Your objective: Set down word for word the lines that begin the entries and run through the line containing "Task: View 3 reviews from Amazon.com". Give nothing further.

------ Dataset records ------

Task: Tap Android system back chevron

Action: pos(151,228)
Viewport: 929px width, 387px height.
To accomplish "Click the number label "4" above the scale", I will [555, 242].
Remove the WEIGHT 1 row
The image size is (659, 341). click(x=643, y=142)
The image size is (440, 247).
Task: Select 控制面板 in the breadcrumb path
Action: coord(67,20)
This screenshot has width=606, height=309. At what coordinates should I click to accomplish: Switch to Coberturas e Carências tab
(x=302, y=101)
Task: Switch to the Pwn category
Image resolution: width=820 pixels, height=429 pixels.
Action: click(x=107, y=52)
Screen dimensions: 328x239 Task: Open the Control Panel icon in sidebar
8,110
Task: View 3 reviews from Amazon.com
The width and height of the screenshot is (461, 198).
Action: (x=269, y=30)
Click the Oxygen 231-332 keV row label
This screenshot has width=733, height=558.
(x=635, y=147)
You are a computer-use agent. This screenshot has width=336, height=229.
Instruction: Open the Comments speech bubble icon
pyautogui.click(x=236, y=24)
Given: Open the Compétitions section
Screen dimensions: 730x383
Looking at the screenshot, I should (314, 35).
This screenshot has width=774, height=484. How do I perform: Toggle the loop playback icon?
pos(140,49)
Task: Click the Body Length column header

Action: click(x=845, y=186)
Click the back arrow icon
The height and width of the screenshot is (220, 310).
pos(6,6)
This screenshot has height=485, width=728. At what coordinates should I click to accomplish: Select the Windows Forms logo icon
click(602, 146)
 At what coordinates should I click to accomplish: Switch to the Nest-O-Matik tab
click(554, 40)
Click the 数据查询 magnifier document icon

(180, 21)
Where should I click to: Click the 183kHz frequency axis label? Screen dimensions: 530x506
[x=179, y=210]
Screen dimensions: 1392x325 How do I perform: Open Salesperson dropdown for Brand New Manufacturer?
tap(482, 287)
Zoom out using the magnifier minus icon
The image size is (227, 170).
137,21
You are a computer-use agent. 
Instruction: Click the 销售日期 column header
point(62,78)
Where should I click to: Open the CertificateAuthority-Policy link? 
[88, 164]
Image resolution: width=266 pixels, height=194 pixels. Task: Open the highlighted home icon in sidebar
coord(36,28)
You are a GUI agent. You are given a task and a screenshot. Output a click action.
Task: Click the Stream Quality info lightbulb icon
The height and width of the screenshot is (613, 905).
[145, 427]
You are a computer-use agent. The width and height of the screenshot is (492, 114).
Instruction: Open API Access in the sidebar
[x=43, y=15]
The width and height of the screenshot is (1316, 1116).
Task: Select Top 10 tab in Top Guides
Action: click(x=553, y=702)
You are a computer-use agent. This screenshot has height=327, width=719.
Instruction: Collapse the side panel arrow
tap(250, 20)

------

Final answer:
Task: Tap Android system back chevron

Action: pos(151,228)
Viewport: 929px width, 387px height.
To accomplish "Click the number label "4" above the scale", I will [555, 242].
Remove the WEIGHT 1 row
The image size is (659, 341). click(x=643, y=142)
The image size is (440, 247).
Task: Select 控制面板 in the breadcrumb path
Action: coord(67,20)
This screenshot has width=606, height=309. At what coordinates should I click to accomplish: Switch to Coberturas e Carências tab
(x=302, y=101)
Task: Switch to the Pwn category
Image resolution: width=820 pixels, height=429 pixels.
Action: click(x=107, y=52)
Screen dimensions: 328x239 Task: Open the Control Panel icon in sidebar
8,110
Task: View 3 reviews from Amazon.com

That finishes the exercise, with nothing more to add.